So far 2014 has been the “year of the dog!” What do I mean by this? Year to date, the best performing assets were the “Dogs of the past 3-years!” I highlighted these assets to Premium and sector members the first of the year and shared this theme on the blog a few weeks ago, which reflected the Dogs and what assets are hot the first 60 days of 2014. (see here) 

As you might know already, the majority of the Dogs of the past 3-years are commodities, with many doing well this year. Most would agree that commodities in general have been in a bear market over the past few years. Does the rally mean the bear market is over?

If you believe in the ole idea of buying low and selling higher (as I do), the commodity sector was a good place to go hunting at the start of this year. The chart above is a 10-year snap shot of the CRB index, which reflect a large rising channel with a few key high and lows along this channel. 

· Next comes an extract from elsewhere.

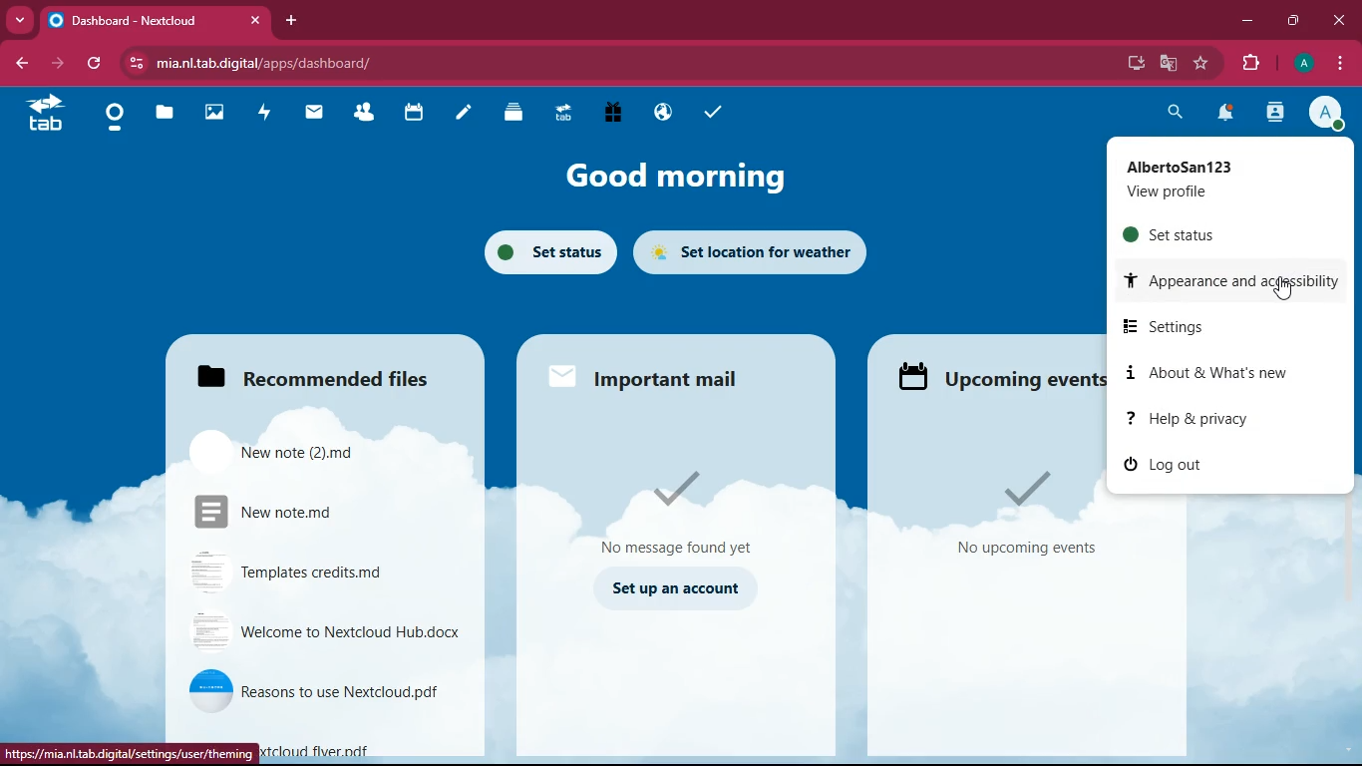 Image resolution: width=1362 pixels, height=766 pixels. I want to click on close, so click(1338, 19).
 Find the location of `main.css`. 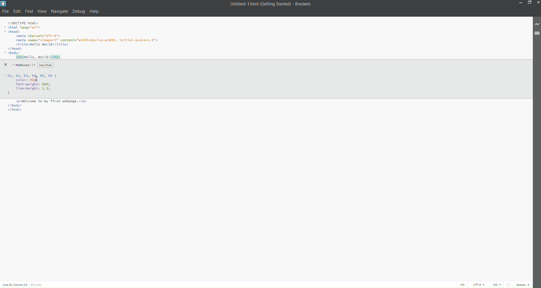

main.css is located at coordinates (23, 65).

Has the rally over the first two months of the year proven that the CRB index is no longer in a bear market? Humbly, I’m not sure. What I do see? I see an index that has done nothing more than trade in a sideways channel over the past two years and right now its in the middle of this channel, up against a channel line that twice has been key support (lows in 2010 &2012) that now is a resistance point, with momentum moving higher. 

Members do own certain commodities at this time, so from a “hope or bias” standpoint, I & members hope certain commodities head higher. From a pattern perspective as I shared earlier, it appears to me the index is in the middle of this sideways channel, up against a key channel line that right now presents itself as resistance.

As I shared, Members are long some commodities at this time, the rally and this pattern is suggesting we have tight stops now.